→ Fragmento seleccionado
_ _ _

Parece que Marie tenía una disposición genuina para organizar fiestas en las que invariablemente había cantidades industriales de alcohol, peleas, colados e invitados que llegaban a última hora. Bianca Jagger podía aparecer perfectamente en cualquier momento, al tiempo que colmaban el lugar escritores y periodistas. Se ponía feliz de ver a todo el mundo, y si la invitaban a una fiesta se quedaba hasta el final, bromeando y alternando con genuino interés con personas a las que acababa de ser presentada, “con su franca sonrisa como un faro y sus brazos largos metidos entre un vestido que solía ser el más cortico del salón”, según la dibujó Shulman.

El empeño que ponía en verse bien era manifiesto porque, según lo relata la editora de Vogue, “tenía un estupendo cuerpo, atlético, ágil y envidiablemente ajeno a la fuerza de la gravedad, en parte porque la mayor parte del tiempo permanecía bajo varias formas de camuflaje, y le gustaba mostrarlo. Auque se preocupaba mucho de cómo se veía, lo hacía sin vanidad. Era simplemente algo importante para ella, que nunca descuidaba”.

Por eso, ya era una rutina, tan pronto volvía a Londres, ir al salón de John Frieda para someter su pelo ensortijado a un blower que lo dejara brillante y volátil, y sus uñas a una impecable manicure. En su atuendo eran característicos los collares de perlas, los suéteres de cachemir y las chaquetas de cuero hechas a la medida, además de que sentía una especial predilección por la ropa interior fina y la lencería de cama lujosa.

_ _ _

→ Información proporcionada

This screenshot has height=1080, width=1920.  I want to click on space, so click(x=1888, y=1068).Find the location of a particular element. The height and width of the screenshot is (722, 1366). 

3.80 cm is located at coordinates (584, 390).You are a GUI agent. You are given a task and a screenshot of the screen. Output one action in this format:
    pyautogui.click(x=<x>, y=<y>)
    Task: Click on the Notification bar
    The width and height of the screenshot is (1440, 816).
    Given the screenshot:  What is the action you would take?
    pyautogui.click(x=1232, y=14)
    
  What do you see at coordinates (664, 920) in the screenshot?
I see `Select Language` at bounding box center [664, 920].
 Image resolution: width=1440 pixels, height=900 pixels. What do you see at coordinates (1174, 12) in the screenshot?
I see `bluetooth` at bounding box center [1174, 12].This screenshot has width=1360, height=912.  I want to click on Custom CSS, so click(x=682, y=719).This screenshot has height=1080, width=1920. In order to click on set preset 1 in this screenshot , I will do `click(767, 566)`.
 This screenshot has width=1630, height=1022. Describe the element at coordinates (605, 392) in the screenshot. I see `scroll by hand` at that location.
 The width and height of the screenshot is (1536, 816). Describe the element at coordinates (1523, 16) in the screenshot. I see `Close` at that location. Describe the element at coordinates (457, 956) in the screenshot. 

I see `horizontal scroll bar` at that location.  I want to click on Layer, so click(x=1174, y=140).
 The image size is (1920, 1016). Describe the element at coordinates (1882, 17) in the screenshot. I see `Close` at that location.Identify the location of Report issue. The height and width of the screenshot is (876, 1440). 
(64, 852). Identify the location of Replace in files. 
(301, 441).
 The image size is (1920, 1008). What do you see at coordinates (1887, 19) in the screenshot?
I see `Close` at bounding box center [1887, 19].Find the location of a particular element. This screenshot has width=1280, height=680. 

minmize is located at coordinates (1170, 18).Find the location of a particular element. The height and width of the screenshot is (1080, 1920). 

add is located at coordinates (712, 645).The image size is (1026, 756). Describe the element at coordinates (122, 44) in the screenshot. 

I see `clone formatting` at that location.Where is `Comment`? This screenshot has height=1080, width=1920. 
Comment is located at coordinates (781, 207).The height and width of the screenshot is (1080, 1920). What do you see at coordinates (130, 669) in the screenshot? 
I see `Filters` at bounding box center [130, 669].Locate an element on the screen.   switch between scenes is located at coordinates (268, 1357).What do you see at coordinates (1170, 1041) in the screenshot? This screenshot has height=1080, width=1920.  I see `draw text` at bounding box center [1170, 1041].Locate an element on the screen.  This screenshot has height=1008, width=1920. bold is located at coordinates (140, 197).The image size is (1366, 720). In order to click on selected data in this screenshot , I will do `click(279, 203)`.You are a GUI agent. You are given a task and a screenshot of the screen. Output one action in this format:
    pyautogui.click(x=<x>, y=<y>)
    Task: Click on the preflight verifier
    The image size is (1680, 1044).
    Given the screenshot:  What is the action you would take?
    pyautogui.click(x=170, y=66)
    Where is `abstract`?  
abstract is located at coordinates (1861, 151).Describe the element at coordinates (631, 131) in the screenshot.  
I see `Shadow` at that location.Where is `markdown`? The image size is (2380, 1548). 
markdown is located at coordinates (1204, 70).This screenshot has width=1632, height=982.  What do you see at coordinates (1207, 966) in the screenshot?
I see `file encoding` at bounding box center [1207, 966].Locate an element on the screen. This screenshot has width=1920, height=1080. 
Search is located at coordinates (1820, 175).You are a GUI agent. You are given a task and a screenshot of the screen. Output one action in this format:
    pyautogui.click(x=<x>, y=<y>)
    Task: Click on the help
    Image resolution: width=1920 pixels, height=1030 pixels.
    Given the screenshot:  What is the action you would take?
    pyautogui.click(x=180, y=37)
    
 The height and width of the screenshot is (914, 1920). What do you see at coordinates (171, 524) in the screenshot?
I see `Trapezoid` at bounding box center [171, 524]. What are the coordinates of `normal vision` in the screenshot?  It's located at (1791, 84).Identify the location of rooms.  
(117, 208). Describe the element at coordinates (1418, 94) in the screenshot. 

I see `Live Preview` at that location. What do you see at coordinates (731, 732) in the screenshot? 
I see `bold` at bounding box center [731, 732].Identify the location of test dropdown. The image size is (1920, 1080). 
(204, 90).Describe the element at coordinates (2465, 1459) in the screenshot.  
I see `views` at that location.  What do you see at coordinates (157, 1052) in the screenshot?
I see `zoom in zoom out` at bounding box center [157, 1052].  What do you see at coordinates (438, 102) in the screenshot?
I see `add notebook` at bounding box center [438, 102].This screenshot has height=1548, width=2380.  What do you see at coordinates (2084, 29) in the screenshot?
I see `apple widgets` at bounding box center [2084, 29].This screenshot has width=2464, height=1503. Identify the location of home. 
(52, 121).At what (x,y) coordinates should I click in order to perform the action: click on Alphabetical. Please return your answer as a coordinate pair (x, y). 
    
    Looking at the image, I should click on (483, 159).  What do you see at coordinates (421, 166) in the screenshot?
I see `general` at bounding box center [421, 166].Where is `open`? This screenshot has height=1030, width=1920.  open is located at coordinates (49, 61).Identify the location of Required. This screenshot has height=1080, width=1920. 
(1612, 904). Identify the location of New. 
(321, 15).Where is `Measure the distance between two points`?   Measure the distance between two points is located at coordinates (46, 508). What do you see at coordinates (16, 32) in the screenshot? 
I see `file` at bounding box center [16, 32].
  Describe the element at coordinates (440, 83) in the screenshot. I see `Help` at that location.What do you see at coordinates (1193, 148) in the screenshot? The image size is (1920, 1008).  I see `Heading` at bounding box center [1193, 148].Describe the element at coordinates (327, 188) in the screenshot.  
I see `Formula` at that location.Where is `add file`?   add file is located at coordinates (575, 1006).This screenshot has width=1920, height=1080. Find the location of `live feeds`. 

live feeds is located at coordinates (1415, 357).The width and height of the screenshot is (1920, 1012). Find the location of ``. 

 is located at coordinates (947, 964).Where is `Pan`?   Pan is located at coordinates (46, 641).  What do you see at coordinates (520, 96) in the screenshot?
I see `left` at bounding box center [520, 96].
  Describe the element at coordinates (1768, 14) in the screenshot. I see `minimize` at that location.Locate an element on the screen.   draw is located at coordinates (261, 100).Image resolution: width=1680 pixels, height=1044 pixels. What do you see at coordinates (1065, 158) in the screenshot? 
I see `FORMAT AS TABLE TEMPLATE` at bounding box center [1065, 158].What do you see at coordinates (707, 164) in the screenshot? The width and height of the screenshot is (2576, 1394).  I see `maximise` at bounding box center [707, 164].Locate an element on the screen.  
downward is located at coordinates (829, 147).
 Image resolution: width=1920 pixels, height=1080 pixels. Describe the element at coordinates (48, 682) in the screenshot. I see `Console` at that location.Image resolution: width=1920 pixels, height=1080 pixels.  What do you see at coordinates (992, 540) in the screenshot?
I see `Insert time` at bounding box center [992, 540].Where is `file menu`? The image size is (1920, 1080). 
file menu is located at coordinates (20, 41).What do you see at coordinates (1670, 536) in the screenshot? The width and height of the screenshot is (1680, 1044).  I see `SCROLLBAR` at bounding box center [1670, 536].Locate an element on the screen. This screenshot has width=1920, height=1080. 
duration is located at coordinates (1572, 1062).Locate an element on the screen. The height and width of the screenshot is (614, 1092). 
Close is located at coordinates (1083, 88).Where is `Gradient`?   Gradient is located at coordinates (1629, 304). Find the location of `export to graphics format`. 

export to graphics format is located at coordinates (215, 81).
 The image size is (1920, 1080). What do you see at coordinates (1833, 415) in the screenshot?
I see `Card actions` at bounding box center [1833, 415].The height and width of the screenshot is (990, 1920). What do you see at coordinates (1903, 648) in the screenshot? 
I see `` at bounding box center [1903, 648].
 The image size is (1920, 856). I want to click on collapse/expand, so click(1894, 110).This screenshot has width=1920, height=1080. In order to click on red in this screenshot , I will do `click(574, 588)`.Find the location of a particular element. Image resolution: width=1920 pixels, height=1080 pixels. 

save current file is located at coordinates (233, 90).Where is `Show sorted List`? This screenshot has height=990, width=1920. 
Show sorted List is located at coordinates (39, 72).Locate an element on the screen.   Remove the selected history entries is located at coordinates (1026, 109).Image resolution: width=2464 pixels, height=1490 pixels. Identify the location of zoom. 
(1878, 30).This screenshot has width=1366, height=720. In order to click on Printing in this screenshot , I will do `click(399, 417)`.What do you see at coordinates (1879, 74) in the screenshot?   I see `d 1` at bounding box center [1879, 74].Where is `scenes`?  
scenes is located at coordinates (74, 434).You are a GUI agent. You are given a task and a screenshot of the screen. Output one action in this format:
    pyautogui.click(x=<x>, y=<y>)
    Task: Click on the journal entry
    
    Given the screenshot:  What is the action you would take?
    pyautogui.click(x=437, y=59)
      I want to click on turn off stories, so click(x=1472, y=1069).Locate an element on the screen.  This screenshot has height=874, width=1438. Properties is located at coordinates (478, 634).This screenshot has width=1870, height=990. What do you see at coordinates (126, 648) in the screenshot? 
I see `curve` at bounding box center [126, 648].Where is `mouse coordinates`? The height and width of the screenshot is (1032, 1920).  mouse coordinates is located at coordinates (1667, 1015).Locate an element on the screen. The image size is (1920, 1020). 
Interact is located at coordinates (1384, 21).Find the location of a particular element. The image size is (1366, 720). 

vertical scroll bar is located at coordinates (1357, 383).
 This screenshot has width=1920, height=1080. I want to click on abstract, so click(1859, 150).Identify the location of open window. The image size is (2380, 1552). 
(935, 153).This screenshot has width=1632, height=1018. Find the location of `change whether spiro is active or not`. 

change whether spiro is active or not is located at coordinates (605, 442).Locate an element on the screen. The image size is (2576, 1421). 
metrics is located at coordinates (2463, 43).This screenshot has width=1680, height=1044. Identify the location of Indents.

_ _ _

→ Ejercicio A
Cambie “Londres” por “París” en el fragmento sobre Marie y transcriba el pasaje resultante, comenzando por “Por eso, ya” y continuando hasta “de cama lujosa.”.
→ Ejercicio B
Retome el fragmento sobre Marie y prolónguelo a partir de su última oración.

→ Respuesta del ejercicio A
Por eso, ya era una rutina, tan pronto volvía a París, ir al salón de John Frieda para someter su pelo ensortijado a un blower que lo dejara brillante y volátil, y sus uñas a una impecable manicure. En su atuendo eran característicos los collares de perlas, los suéteres de cachemir y las chaquetas de cuero hechas a la medida, además de que sentía una especial predilección por la ropa interior fina y la lencería de cama lujosa.

→ Respuesta del ejercicio B
Suena apenas natural que a la personalidad de Colvin, que enfrentaba la azarosa experiencia de la guerra con absurda determinación, estuviera atado un manejo un poco torpe de su propia vida: “Aunque era capaz de penetrar los más difíciles y peligrosos territorios, era tremendamente vulnerable y a veces aprehensiva acerca de lo que la rodeaba, lo que hacía que su trabajo resultara mucho más admirable, pero también era caótica en la forma como manejaba su vida cotidiana”, escribió Shulman.

Y si, por un destino trágico, Colvin llegó a Homs a morir, su vida nunca estuvo exenta de tropiezos. Un viaje por los alrededores de Oxford suponía invariablemente para ella la pérdida de un tiquete, una billetera o su celular. Cuentan que su gran amiga, la productora de televisión y escritora Jane Wellesley, estuvo siempre presta a rescatarla de dificultades, desde reemplazar las llaves de la puerta de entrada de su casa hasta ir en su búsqueda cuando estaba en peligro y nada la hacía entrar en razón.

Colvin ganó dos veces el Premio de la Prensa Británica a la Mejor Corresponsal, el galardón a la Valentía en el Periodismo, de la Fundación Internacional de Mujeres en los Medios, y el de Mejor Periodista del Año de la Foreign Press Association. En su último informe denunció, visiblemente molesta y acongojada, que había sido testigo de la muerte de un bebé a causa de los bombardeos de las tropas de Bashar Al-Assad a Homs, y pidió encarecidamente la intervención de otras naciones del mundo: “En Siria nadie entiende cómo la comunidad internacional permite que esto ocurra”.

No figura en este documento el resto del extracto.